1

Acaso falais vós, deveras, ó congregação, a justiça? Julgais retamente, ó filhos dos homens?

2

Antes no coração forjais iniqüidades; sobre a terra pesais a violência das vossas mãos.

3

Alienam-se os ímpios desde a madre; andam errados desde que nasceram, falando mentiras.

4

O seu veneno é semelhante ao veneno da serpente; são como a víbora surda, que tapa os ouvidos,

5

Para não ouvir a voz dos encantadores, do encantador sábio em encantamentos.

6

Ó Deus, quebra-lhes os dentes nas suas bocas; arranca, Senhor, os queixais aos filhos dos leões.

7

Escorram como águas que correm constantemente.

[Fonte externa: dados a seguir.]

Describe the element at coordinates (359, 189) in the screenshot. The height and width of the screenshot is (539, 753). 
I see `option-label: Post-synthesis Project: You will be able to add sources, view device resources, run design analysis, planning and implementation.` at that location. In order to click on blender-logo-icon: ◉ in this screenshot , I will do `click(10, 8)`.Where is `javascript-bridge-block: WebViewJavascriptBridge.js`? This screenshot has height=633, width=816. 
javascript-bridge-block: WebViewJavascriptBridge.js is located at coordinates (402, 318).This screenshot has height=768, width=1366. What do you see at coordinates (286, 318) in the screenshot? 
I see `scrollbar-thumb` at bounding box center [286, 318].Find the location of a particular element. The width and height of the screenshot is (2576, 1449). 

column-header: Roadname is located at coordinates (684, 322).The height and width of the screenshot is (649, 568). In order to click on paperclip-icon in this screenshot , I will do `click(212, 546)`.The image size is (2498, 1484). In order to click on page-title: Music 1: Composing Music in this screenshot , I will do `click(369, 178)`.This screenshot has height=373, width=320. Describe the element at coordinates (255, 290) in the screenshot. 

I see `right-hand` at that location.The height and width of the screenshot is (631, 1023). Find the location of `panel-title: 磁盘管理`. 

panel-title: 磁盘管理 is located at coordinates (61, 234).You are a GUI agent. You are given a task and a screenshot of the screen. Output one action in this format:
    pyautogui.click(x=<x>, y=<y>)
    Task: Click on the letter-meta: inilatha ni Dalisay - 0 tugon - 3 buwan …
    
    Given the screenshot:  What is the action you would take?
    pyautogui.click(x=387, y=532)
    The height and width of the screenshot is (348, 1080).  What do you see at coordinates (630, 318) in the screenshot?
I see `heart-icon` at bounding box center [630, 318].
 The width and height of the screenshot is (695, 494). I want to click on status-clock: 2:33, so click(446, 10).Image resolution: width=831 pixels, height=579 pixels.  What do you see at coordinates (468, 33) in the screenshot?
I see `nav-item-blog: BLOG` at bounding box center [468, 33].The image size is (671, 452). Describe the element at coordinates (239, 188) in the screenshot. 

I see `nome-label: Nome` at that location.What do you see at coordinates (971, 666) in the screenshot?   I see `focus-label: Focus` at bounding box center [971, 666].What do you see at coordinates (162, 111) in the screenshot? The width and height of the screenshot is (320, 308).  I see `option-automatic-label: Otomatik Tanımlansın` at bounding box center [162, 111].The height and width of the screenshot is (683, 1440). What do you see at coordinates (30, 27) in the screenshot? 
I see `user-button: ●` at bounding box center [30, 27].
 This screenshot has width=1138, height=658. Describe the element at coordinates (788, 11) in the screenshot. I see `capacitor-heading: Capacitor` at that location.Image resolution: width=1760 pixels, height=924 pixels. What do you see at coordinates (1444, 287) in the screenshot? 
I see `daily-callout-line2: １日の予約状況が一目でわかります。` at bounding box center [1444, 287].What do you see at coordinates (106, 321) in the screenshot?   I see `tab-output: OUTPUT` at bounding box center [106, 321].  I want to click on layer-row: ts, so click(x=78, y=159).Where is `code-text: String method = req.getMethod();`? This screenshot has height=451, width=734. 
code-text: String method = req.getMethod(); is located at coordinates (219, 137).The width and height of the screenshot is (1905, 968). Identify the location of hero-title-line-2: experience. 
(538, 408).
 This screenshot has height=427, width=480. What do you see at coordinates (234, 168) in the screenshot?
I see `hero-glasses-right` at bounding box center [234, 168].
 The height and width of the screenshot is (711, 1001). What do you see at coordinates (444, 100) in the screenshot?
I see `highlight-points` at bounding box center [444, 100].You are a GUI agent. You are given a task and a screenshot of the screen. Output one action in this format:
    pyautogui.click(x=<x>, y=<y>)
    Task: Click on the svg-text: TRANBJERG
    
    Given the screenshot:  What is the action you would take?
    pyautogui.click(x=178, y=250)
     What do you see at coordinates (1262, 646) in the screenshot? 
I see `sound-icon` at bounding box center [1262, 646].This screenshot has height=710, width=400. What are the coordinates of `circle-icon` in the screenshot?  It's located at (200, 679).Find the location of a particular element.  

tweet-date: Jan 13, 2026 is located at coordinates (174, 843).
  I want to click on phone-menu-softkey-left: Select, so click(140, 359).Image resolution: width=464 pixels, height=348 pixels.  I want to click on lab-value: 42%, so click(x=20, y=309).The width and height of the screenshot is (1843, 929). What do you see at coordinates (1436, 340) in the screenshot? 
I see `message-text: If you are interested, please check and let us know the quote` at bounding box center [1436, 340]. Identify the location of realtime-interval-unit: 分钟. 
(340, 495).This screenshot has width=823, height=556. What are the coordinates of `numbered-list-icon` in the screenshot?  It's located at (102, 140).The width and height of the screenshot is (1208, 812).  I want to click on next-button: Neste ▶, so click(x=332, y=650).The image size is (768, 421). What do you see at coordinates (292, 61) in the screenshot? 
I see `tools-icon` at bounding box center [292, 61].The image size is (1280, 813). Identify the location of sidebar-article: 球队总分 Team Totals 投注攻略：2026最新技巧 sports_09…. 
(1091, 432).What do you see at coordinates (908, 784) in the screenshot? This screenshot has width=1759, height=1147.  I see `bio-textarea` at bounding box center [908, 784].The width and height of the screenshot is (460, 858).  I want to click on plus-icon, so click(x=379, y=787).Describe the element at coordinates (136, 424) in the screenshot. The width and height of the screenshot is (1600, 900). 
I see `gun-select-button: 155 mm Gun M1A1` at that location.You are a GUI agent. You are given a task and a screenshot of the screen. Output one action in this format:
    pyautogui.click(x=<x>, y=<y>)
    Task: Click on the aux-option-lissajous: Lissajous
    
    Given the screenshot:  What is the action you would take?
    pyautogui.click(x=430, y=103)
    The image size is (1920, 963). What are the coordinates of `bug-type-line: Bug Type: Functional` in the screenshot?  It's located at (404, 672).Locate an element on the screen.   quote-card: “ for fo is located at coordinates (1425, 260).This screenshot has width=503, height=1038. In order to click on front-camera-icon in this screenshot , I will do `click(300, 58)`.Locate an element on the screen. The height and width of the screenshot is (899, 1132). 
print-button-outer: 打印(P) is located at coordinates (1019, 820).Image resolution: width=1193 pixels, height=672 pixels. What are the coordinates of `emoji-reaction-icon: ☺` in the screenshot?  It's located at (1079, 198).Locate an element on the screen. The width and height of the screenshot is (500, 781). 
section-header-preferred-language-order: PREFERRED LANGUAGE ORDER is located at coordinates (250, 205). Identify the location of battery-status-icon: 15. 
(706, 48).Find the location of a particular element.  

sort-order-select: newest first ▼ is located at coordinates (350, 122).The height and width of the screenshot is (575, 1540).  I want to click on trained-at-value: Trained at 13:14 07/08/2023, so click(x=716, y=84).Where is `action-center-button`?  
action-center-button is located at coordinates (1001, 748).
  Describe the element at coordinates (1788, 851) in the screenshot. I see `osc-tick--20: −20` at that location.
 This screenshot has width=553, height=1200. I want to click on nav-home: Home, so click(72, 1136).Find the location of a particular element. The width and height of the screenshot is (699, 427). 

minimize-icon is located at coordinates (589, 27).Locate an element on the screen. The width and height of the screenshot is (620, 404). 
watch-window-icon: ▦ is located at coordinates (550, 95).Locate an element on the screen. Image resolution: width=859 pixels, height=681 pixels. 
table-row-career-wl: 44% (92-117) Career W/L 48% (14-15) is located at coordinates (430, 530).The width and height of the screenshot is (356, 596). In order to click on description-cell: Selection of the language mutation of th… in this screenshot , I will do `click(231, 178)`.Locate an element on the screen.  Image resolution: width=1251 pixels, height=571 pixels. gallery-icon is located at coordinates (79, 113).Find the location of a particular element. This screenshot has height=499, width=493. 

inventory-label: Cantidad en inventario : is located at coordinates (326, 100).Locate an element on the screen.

Quando ele armar as suas flechas, fiquem feitas em pedaços.

8

Como a lesma se derrete, assim se vá cada um deles; como o aborto duma mulher, que nunca viu o sol.

9

Antes que as vossas panelas sintam o calor dos espinhos, como por um redemoinho os arrebatará ele, vivo e em indignação.

10

O justo se alegrará quando vir a vingança; lavará os seus pés no sangue do ímpio.

11

Então dirá o homem: Deveras há uma recompensa para o justo; deveras há um Deus que julga na terra.